The CORVETTE HISTORY

C6コルベット

アメマガ2020年8月号

The CORVETTE HISTORY⑥
2006~2013 C6 CORVETTE

CORVETTE CHRONICLE


The CORVETTE HISTORY⑥
2006~2013 C6 CORVETTE

保安基準の影響で、ヘッドライトが伝統のリトラクタブルから固定式に変更されたC6コルベット。つり目のデザインが戦闘的でモダンな印象となった。全体的なボディーフォルムはC5コルベットに通じるが、エッジを効かせたシャープなスタイリングが特徴的。ダウンサイジングが図られ、全長がC5コルベットよりも130mm短縮され、全幅では25mm狭くなっている。そして、低燃費化を図る上で、新たに導入されたトランスミッションの関係で、ホイールベースは30mm延長。その分、オーバーハングが短縮し、運動性能向上に貢献。

CORVETTE C6、コルベット C6CORVETTE C6、コルベット C6

オートマチックは6速の6L80。マニュアルは、トレメックT56から、08年より新たにTR6060を導入。コンピューター支援ギアシフティング(CAGS)が装備されており、低回転域では1速から4速に直接シフトする必要があるが、アメリカでは税額が変わるほどの低燃費を達成。エンジンは、C5のLS1のアップデート版として364ci(6ℓ)にインチアップされたLS2。
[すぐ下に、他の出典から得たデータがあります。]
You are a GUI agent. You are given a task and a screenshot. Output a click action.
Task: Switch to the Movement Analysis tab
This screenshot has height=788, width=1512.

08年では、さらに376ciまでアップした進化版のLS3に入れ替わり、最高出力は430hpを発生。0~60mphでは4.2秒未満で到達、最高速度においては190mph(310km/h)に及ぶ。

06年からラインナップしたZ06は、歴代GMのスモールブロックエンジンにおいて、最大級となる427ci(7ℓ/505hp)のLS7を搭載。最強のZR‐1ではイートン製スーパーチャージャーを搭載するLS9(380ci、6.2ℓ)では最高出力は650hpを発生。最高速度では330km/hに到達。仕様やスペックにおいては、ヨーロッパのスーパースポーツに匹敵する。

CORVETTE C6、コルベット C6

C5コルベットに通じるフォルムを保持しながら、エッジの効いたスタイリングが特徴。ダイナミックさが加味されてコルベットらしさが高まった。ヘッドライトはリトラクタブルが廃止され、62年型以来の固定式となった。

CORVETTE C6、コルベット C6

ダブルコックピット感は薄れ、より落ち着いたデザインでまともられ、全体的に質感が向上。GTに通じる居住性を確保しながらも、シートもよりアグレッシブなドライブに対応すべくアップデート。

FH1_0088

LS2、LS3、LS7、LS9 の4種のエンジンは、スモールブロックにして6ℓ~7ℓと大排気量。サスペンションは、横置きグラスファイバーモノリーフは健在。マグネトレオロジーダンパー(電子制御減衰圧)を備えた独立した不等長のダブルウィッシュボーンで構成。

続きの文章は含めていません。